IEEE Trans Biomed Eng. 2024 Jan;71(1):14-25. doi: 10.1109/TBME.2023.3290541. Epub 2023 Dec 22.
Deep learning classifiers provide the most accurate means of automatically diagnosing diabetic retinopathy (DR) based on optical coherence tomography (OCT) and its angiography (OCTA). The power of these models is attributable in part to the inclusion of hidden layers that provide the complexity required to achieve a desired task. However, hidden layers also render algorithm outputs difficult to interpret. Here we introduce a novel biomarker activation map (BAM) framework based on generative adversarial learning that allows clinicians to verify and understand classifiers' decision-making.
A data set including 456 macular scans were graded as non-referable or referable DR based on current clinical standards. A DR classifier that was used to evaluate our BAM was first trained based on this data set. The BAM generation framework was designed by combing two U-shaped generators to provide meaningful interpretability to this classifier. The main generator was trained to take referable scans as input and produce an output that would be classified by the classifier as non-referable. The BAM is then constructed as the difference image between the output and input of the main generator. To ensure that the BAM only highlights classifier-utilized biomarkers an assistant generator was trained to do the opposite, producing scans that would be classified as referable by the classifier from non-referable scans.

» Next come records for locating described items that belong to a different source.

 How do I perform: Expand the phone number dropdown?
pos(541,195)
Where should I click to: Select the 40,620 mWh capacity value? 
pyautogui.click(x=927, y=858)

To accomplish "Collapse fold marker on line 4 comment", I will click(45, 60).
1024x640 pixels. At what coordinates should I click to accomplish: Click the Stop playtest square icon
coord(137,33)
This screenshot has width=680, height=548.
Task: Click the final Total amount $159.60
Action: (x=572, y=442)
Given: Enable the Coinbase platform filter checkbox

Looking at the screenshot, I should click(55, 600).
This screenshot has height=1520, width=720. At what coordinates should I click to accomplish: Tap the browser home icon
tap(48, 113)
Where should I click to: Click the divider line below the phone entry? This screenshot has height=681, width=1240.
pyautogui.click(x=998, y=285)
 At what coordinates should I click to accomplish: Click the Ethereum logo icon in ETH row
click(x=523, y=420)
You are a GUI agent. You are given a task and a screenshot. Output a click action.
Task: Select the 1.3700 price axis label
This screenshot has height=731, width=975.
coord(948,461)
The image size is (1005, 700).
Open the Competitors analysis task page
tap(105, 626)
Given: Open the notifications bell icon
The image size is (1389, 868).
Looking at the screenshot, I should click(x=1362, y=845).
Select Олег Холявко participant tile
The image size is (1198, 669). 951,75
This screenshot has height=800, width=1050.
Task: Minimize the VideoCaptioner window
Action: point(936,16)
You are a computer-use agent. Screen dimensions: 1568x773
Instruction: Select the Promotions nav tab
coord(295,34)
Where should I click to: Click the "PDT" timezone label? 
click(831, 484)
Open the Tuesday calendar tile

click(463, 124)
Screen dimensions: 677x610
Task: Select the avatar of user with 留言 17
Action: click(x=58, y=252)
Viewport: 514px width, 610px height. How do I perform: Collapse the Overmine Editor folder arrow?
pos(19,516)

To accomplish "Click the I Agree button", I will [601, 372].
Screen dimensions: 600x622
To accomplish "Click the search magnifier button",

The generated BAMs highlighted known pathologic features including nonperfusion area and retinal fluid.
CONCLUSION/SIGNIFICANCE: A fully interpretable classifier based on these highlights could help clinicians better utilize and verify automated DR diagnosis.
基于光学相干断层扫描(OCT)及其血管造影(OCTA),深度学习分类器为自动诊断糖尿病视网膜病变(DR)提供了最准确的方法。这些模型的强大功能部分归因于隐藏层的包含,这些隐藏层提供了实现预期任务所需的复杂性。然而,隐藏层也使得算法输出难以解释。在这里,我们引入了一种基于生成对抗学习的新生物标志物激活图(BAM)框架,该框架允许临床医生验证和理解分类器的决策。
一个包含 456 个黄斑扫描的数据集根据当前临床标准被评为非可转诊或可转诊 DR。首先基于该数据集训练用于评估我们 BAM 的 DR 分类器。BAM 生成框架通过结合两个 U 形生成器来设计,为该分类器提供有意义的可解释性。主生成器被训练为以可转诊扫描为输入,并生成输出,该输出将被分类器分类为不可转诊。然后,BAM 构造为主生成器的输出和输入之间的差异图像。为了确保 BAM 仅突出显示分类器使用的生物标志物,训练了一个辅助生成器来执行相反的操作,从不可转诊的扫描中生成可被分类器分类为可转诊的扫描。
生成的 BAM 突出显示了已知的病理特征,包括无灌注区和视网膜积液。
结论/意义:基于这些亮点的完全可解释分类器可以帮助临床医生更好地利用和验证自动 DR 诊断。